§ **Material provided**
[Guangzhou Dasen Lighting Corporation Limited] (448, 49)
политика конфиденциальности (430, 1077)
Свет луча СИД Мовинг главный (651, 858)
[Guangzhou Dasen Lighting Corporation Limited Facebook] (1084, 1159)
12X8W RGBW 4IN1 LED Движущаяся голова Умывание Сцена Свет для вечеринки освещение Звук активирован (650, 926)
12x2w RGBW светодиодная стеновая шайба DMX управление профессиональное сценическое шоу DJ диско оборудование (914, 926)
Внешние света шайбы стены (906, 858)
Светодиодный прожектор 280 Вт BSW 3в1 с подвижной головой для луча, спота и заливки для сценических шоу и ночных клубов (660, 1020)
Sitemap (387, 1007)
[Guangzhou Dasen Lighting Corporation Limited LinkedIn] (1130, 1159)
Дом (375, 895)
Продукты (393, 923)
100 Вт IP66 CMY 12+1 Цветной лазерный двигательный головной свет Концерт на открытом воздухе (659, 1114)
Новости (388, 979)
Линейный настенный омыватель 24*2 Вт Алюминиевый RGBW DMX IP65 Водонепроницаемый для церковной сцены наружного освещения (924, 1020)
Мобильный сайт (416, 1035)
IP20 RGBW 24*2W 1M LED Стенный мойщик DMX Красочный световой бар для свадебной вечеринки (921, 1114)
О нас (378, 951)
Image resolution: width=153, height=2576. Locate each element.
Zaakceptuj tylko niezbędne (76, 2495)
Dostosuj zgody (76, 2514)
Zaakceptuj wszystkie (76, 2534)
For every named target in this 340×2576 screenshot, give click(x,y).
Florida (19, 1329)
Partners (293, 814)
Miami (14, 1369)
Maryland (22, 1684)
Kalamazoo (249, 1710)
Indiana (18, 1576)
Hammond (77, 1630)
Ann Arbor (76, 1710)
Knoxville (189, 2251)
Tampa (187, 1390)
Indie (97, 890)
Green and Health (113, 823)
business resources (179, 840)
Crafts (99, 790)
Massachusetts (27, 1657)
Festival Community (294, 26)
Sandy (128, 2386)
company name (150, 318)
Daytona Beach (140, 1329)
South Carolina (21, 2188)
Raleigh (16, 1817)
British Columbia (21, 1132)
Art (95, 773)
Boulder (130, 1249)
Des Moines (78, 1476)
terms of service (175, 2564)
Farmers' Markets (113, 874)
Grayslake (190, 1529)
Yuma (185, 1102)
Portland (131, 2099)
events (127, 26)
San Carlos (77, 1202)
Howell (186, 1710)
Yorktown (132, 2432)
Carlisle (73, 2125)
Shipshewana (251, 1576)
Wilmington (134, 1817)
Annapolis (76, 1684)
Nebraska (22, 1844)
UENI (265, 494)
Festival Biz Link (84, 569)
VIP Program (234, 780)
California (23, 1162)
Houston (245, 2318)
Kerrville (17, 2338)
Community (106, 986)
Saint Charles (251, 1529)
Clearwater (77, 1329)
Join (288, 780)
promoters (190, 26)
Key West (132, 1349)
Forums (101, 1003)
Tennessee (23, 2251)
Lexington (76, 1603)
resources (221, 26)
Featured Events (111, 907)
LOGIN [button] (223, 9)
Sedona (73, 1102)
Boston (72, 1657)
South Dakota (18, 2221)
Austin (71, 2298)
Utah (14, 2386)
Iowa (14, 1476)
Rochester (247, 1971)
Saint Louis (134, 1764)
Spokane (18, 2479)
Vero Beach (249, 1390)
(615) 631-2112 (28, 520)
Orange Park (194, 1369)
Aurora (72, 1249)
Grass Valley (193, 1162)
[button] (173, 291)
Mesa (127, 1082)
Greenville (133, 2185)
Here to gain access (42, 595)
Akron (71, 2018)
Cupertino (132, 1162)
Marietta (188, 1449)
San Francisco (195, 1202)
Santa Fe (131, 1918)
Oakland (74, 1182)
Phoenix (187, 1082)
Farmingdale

§ **To do**
Print each entry exactly as it appears above.

§ **Written solution**
[Guangzhou Dasen Lighting Corporation Limited] (448, 49)
политика конфиденциальности (430, 1077)
Свет луча СИД Мовинг главный (651, 858)
[Guangzhou Dasen Lighting Corporation Limited Facebook] (1084, 1159)
12X8W RGBW 4IN1 LED Движущаяся голова Умывание Сцена Свет для вечеринки освещение Звук активирован (650, 926)
12x2w RGBW светодиодная стеновая шайба DMX управление профессиональное сценическое шоу DJ диско оборудование (914, 926)
Внешние света шайбы стены (906, 858)
Светодиодный прожектор 280 Вт BSW 3в1 с подвижной головой для луча, спота и заливки для сценических шоу и ночных клубов (660, 1020)
Sitemap (387, 1007)
[Guangzhou Dasen Lighting Corporation Limited LinkedIn] (1130, 1159)
Дом (375, 895)
Продукты (393, 923)
100 Вт IP66 CMY 12+1 Цветной лазерный двигательный головной свет Концерт на открытом воздухе (659, 1114)
Новости (388, 979)
Линейный настенный омыватель 24*2 Вт Алюминиевый RGBW DMX IP65 Водонепроницаемый для церковной сцены наружного освещения (924, 1020)
Мобильный сайт (416, 1035)
IP20 RGBW 24*2W 1M LED Стенный мойщик DMX Красочный световой бар для свадебной вечеринки (921, 1114)
О нас (378, 951)
Image resolution: width=153, height=2576. Locate each element.
Zaakceptuj tylko niezbędne (76, 2495)
Dostosuj zgody (76, 2514)
Zaakceptuj wszystkie (76, 2534)
For every named target in this 340×2576 screenshot, give click(x,y).
Florida (19, 1329)
Partners (293, 814)
Miami (14, 1369)
Maryland (22, 1684)
Kalamazoo (249, 1710)
Indiana (18, 1576)
Hammond (77, 1630)
Ann Arbor (76, 1710)
Knoxville (189, 2251)
Tampa (187, 1390)
Indie (97, 890)
Green and Health (113, 823)
business resources (179, 840)
Crafts (99, 790)
Massachusetts (27, 1657)
Festival Community (294, 26)
Sandy (128, 2386)
company name (150, 318)
Daytona Beach (140, 1329)
South Carolina (21, 2188)
Raleigh (16, 1817)
British Columbia (21, 1132)
Art (95, 773)
Boulder (130, 1249)
Des Moines (78, 1476)
terms of service (175, 2564)
Farmers' Markets (113, 874)
Grayslake (190, 1529)
Yuma (185, 1102)
Portland (131, 2099)
events (127, 26)
San Carlos (77, 1202)
Howell (186, 1710)
Yorktown (132, 2432)
Carlisle (73, 2125)
Shipshewana (251, 1576)
Wilmington (134, 1817)
Annapolis (76, 1684)
Nebraska (22, 1844)
UENI (265, 494)
Festival Biz Link (84, 569)
VIP Program (234, 780)
California (23, 1162)
Houston (245, 2318)
Kerrville (17, 2338)
Community (106, 986)
Saint Charles (251, 1529)
Clearwater (77, 1329)
Join (288, 780)
promoters (190, 26)
Key West (132, 1349)
Forums (101, 1003)
Tennessee (23, 2251)
Lexington (76, 1603)
resources (221, 26)
Featured Events (111, 907)
LOGIN [button] (223, 9)
Sedona (73, 1102)
Boston (72, 1657)
South Dakota (18, 2221)
Austin (71, 2298)
Utah (14, 2386)
Iowa (14, 1476)
Rochester (247, 1971)
Saint Louis (134, 1764)
Spokane (18, 2479)
Vero Beach (249, 1390)
(615) 631-2112 (28, 520)
Orange Park (194, 1369)
Aurora (72, 1249)
Grass Valley (193, 1162)
[button] (173, 291)
Mesa (127, 1082)
Greenville (133, 2185)
Here to gain access (42, 595)
Akron (71, 2018)
Cupertino (132, 1162)
Marietta (188, 1449)
San Francisco (195, 1202)
Santa Fe (131, 1918)
Oakland (74, 1182)
Phoenix (187, 1082)
Farmingdale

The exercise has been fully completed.